WHAT THIS TASK INVOLVES =
Copy the lines of the data word for word, from the start through the line containing "pos(581,33)", including that line.

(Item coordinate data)
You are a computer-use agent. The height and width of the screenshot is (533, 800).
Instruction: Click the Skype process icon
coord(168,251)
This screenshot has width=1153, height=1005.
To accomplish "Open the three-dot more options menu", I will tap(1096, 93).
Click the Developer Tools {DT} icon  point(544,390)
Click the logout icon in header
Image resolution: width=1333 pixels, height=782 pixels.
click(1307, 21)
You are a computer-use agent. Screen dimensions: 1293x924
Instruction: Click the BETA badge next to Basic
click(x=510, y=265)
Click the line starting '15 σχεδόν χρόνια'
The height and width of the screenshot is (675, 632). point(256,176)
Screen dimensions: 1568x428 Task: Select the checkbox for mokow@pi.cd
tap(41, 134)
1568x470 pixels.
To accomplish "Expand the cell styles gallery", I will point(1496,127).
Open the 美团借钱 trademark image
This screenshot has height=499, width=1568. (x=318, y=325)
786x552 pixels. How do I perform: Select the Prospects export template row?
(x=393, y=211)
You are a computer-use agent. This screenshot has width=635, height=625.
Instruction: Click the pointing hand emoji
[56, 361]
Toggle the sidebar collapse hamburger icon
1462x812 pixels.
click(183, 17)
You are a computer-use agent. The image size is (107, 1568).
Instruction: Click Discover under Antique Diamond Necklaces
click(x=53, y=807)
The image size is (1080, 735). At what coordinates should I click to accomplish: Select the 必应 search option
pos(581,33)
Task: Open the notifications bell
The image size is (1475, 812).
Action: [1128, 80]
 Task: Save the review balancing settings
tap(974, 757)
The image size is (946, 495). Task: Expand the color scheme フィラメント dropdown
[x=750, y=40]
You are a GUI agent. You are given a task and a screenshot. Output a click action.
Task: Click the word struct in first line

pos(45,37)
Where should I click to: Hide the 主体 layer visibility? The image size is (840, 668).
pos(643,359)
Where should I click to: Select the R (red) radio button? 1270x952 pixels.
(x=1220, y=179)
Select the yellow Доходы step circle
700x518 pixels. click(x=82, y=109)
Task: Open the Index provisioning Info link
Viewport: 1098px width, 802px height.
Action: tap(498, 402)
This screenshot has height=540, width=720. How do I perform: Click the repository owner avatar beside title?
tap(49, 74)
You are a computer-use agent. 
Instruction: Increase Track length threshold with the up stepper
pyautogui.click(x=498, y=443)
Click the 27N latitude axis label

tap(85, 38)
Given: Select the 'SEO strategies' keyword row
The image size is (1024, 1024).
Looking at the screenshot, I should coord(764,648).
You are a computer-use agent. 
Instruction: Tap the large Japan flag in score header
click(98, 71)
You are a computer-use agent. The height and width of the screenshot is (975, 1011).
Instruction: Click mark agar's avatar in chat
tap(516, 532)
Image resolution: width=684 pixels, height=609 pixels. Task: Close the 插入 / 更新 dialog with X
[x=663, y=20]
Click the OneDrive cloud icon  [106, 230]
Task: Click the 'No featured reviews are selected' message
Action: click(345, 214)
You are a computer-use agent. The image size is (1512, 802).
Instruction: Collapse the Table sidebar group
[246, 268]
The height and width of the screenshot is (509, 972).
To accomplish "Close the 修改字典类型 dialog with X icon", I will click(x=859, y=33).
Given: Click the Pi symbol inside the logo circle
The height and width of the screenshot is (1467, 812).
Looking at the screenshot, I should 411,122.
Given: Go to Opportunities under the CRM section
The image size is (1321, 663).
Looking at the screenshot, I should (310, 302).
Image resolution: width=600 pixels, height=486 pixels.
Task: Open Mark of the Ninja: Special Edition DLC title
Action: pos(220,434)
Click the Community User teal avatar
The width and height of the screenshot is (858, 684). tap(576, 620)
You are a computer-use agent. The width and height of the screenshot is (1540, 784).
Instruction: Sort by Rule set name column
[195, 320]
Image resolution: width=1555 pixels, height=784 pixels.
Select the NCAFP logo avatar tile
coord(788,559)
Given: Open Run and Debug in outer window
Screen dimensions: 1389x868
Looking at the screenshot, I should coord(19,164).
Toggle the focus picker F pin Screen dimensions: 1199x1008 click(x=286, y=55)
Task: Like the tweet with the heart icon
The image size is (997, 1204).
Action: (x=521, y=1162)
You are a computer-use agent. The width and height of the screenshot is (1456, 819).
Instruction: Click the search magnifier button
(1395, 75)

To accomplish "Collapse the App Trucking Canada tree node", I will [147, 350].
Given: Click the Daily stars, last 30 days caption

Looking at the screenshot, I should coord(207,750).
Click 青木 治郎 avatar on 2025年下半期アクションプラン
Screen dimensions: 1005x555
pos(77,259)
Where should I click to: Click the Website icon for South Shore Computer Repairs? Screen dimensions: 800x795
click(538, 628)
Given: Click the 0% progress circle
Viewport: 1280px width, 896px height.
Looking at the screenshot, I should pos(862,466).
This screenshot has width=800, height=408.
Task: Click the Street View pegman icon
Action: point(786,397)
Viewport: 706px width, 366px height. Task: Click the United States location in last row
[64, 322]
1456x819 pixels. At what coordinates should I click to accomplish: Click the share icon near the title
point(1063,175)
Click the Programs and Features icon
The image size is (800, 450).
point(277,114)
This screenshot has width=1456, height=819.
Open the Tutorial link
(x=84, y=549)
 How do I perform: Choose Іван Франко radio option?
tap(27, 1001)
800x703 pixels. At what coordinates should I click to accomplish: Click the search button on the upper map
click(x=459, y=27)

WRITTEN ANSWER =
You are a computer-use agent. The height and width of the screenshot is (533, 800).
Instruction: Click the Skype process icon
coord(168,251)
This screenshot has width=1153, height=1005.
To accomplish "Open the three-dot more options menu", I will tap(1096, 93).
Click the Developer Tools {DT} icon  point(544,390)
Click the logout icon in header
Image resolution: width=1333 pixels, height=782 pixels.
click(1307, 21)
You are a computer-use agent. Screen dimensions: 1293x924
Instruction: Click the BETA badge next to Basic
click(x=510, y=265)
Click the line starting '15 σχεδόν χρόνια'
The height and width of the screenshot is (675, 632). point(256,176)
Screen dimensions: 1568x428 Task: Select the checkbox for mokow@pi.cd
tap(41, 134)
1568x470 pixels.
To accomplish "Expand the cell styles gallery", I will point(1496,127).
Open the 美团借钱 trademark image
This screenshot has height=499, width=1568. (x=318, y=325)
786x552 pixels. How do I perform: Select the Prospects export template row?
(x=393, y=211)
You are a computer-use agent. This screenshot has width=635, height=625.
Instruction: Click the pointing hand emoji
[56, 361]
Toggle the sidebar collapse hamburger icon
1462x812 pixels.
click(183, 17)
You are a computer-use agent. The image size is (107, 1568).
Instruction: Click Discover under Antique Diamond Necklaces
click(x=53, y=807)
The image size is (1080, 735). At what coordinates should I click to accomplish: Select the 必应 search option
pos(581,33)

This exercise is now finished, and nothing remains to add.